__Task list__
**a.** Quote the transcript about Inuit history, starting at the words "- On top of" and ending after "the outpost camps.".
**b.** According to the transcript about Inuit history, how many dogs were killed?
**c.** Continue the transcript about Inuit history from its last sentence.

There are still ethnographic exhibitions, you know, where there's about western empires displaying their possessions all over the world, and there's an implicit hierarchy of culture implied in that, not that you look down at them, but there might be the implicit fear of doom, of, like, progress will erase those cultures, so I'm preserving them.
So that's the kind of humanist, classic colonial perspective.
Not the racist superiority complex colonialism, but the romantic humanist colonialism.
(narrator speaking in Inuktitut) (Anna Ohaituk speaking in Inuktitut) - It's, uh, funny, I think, in some parts, where the star Allakariallak makes interesting impressions, like the first time he hears the record player.
That, for example, yeah, it's quite amusing and entertaining, I find.
- I think it's a very good representative in the first place, Inuk people hunting and living igloos and all that, but there's a lot of maybe, I don't know how you call it, but, uh, yeah, dramatized or maybe over-exaggerating.
(orchestral music playing) That music there always just, like, disgusts me.
What a terrible music to have that type of a scenery.
(Anna Ohaituk speaking in Inuktitut) - I was born in an igloo about 30 miles south of here.
The first I think eight or nine years of my life, we lived in igloos still.
That's why I say it's pretty accurate, how they documented the living conditions and so on.
(Anna Ohaituk speaking in Inuktitut) (Anna Samisack speaking in Inuktitut) (Anna Ohaituk speaking in Inuktitut) (narrator speaking in Inuktitut) - We've been forced to go through a lot of extreme situations where it has traumatized I think pretty much every single Inuk in the Arctic, - There was a lot of cultural shock for the people that live here.
They were not afraid to live the life they wanted.
In fact, they were forced to live somewhere else other than where they wanted to live, many of them.
I have family members that were forced to relocate to the High Arctic.
- The Canadian government wanted to relocate people for Canadian sovereignty.
So whole families were moved, relocated further north, and they were promised that, next summer, when the ship came, they would be restocked with fuel, food and building materials.
The ship never came, so left with two years with nothing.
- On top of that, they killed all our Eskimo dogs.
(Abraham speaking in Inuktitut) - It was such a wound for our men in particular when the 20,000 dogs were killed off in the name of health, they say, but, really, it was to coerce communities into, you know, people into the communities from the outpost camps.
(Annie Nulukie speaking in Inuktitut) - And then, in early '60s, I was one of the people that were rounded up, children, to go to residential schools.
- We had to go to residential schools in Fort Simpson, Northwest Territories, and my parents had no choice.
I think it was September to June.
No contact with the family.
There was no telephone.

__Data extracts__
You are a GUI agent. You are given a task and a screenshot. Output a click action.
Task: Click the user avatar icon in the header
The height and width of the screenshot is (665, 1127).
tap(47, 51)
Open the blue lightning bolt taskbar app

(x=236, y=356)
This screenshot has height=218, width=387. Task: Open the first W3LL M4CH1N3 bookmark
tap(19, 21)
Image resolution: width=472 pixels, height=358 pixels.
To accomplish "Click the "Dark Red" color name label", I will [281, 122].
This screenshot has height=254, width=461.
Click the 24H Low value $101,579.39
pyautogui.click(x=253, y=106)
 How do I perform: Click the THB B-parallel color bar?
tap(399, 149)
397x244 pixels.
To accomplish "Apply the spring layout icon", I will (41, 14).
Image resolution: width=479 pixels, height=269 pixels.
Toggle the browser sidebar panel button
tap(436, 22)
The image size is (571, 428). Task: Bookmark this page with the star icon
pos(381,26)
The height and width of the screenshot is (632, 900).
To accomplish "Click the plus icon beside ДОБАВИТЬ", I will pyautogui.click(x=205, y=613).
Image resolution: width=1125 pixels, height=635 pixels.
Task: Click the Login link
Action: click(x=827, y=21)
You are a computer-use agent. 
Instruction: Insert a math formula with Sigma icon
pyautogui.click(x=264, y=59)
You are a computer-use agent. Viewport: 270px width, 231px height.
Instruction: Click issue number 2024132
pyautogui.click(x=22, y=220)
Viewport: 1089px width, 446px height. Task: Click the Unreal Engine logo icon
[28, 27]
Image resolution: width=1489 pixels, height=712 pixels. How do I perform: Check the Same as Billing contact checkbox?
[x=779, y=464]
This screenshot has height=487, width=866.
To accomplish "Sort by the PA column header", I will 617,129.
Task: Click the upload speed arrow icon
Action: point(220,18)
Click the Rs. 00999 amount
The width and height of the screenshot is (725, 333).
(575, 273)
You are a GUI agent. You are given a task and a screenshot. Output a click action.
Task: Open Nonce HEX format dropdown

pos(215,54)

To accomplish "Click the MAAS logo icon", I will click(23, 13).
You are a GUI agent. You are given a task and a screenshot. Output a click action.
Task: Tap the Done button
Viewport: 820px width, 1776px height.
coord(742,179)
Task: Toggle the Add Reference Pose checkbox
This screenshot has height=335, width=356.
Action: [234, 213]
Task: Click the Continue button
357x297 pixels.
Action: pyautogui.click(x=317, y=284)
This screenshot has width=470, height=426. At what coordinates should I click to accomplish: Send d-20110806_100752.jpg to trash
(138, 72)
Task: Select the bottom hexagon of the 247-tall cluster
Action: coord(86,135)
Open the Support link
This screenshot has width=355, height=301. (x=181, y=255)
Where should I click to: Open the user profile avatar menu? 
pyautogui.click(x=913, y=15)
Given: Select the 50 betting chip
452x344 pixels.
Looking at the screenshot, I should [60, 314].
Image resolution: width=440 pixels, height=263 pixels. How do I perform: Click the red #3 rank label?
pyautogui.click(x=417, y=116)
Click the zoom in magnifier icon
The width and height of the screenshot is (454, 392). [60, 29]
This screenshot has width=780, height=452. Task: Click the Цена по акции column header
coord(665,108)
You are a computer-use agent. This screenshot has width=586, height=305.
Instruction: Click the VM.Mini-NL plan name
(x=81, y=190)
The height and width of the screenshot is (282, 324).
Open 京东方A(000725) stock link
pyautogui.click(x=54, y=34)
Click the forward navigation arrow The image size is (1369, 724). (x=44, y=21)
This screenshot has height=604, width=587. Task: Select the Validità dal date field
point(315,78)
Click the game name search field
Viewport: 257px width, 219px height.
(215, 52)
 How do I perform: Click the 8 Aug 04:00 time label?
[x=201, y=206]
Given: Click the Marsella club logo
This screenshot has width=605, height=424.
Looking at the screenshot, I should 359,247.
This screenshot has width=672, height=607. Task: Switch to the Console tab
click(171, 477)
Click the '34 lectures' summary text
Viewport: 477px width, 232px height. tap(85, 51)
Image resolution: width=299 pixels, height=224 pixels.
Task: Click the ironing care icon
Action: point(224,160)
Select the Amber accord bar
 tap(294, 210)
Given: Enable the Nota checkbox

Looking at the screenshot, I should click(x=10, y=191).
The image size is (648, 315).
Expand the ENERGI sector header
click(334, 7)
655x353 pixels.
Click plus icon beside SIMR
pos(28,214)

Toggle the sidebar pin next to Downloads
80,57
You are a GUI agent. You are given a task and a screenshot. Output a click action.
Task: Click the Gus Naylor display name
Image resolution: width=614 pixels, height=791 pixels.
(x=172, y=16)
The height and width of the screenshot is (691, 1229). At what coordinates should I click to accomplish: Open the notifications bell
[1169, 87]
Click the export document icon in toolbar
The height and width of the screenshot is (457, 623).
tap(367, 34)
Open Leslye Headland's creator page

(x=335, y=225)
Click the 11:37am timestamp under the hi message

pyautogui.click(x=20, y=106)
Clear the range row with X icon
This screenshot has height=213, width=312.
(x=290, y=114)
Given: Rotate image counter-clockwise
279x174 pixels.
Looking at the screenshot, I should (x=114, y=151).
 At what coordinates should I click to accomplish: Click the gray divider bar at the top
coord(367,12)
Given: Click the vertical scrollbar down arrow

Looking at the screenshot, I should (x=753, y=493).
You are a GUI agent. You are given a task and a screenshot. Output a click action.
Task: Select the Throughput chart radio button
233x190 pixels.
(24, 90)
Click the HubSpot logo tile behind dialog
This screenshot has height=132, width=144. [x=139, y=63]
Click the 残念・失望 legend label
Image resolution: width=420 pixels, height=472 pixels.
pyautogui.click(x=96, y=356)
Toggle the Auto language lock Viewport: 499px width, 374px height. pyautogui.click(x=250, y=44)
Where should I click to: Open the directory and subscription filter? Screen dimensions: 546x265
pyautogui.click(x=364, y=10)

__Replies__
**a.**
- On top of that, they killed all our Eskimo dogs.
(Abraham speaking in Inuktitut) - It was such a wound for our men in particular when the 20,000 dogs were killed off in the name of health, they say, but, really, it was to coerce communities into, you know, people into the communities from the outpost camps.

**b.** 20,000 dogs were killed.

**c.**
There was no telephone in the community, no letters, no post office, nothing.
- I was sent away for school at the age of 10.
Yeah, that era where two years with a family in Nova Scotia, three years at residential school, three years in Ottawa.
So a total of eight years raised by basically strangers in a very different way of life and land.
So that was that severing of, sudden severing from my very traditional culture that I was coming from to what the south was living at the time.
Food, principles, values, all very different.
- So, here, we have three full traumatizing events.
So, a culture that has changed quite a bit.
- Inuit culture was trying to be assimilated and that has an impact on an individual.
When you look at it at an individual perspective, an individual's psyche, on their worth, on their value, it's kind of a chain reaction.
Negative impact after negative impact that keeps growing and growing.
- The population has lost some of its cultural traditions.
Alcohol is a problem.
That's the main problem.
It's being supplied by bootleggers.
- We've lost many people because of alcohol, including me.
- I think, with the colonization, Inuit, because they were stripped of their dignity, their livelihood, their selves, I see a lot of Inuit not seeing their power, their full potential, and if they saw that, oh my God, what a world, how different it would be.
(Annie Nulukie speaking in Inuktitut) - When traumatic experiences are un-dealt with, they keep coming back and back and back.
I think we're at a stage where we're finally realizing we have to do something about these issues I think that still impacts us.
What can we do?
How do we resolve them?
Let's understand them.
Where are they coming from?
(Charlie speaking in Inuktitut) (Rhoda speaking in Inuktitut) (Lucassie speaking in Inuktitut) (Eva speaking in Inuktitut) (Elisapie speaking in Inuktitut) (narrator speaking in Inuktitut) (narrator speaking in Inuktitut) - That film allows me to understand the changes that has been made.
The climate change is one thing.
- When I was learning to hunt, we were able to eat for evenings to drive back home because the top of the snow was frozen by the time the sun had gone down a little bit.
Now, the snow melts even in the evenings.
(Abraham speaking in Inuktitut) - It's more and more hot in the springtime sooner, too early for hunters and so on.
Looking down at the ice, they used to be thick, you know?
Now they're not thick anymore.
- The waters are so much warmer than they ever were, so the ice forms differently.
So you may be able to see on the surface, the hunters often say what we see on the surface is not what's happening underneath that ice that we don't see, and so it's more precarious and it's harder to read.
So the traditional knowledge of our elders is becoming minimized.
As the ice goes, so does the wisdom, the Inuit wisdom that we teach our children, and many of our elders have often said too, "I'm teaching you all of this.
However, with climatic changes, it's not always going to be that way, so you've got to be more vigilant and much more careful and cautious when you're traveling out there on the ice."
- [Local] Yeah!
- This past month, we had about nine Ski-Doos go through the ice, you know, because hunters were thinking it was safe.
The sea ice is just forming right now where it used to form, you know, middle or beginning of December, and now we're like one month late every year.
- It's affecting hunters too, and we are not seal hunting right now.
Like, it's our favorite thing during winter.
- So we're going to have to alter our harvesting ways.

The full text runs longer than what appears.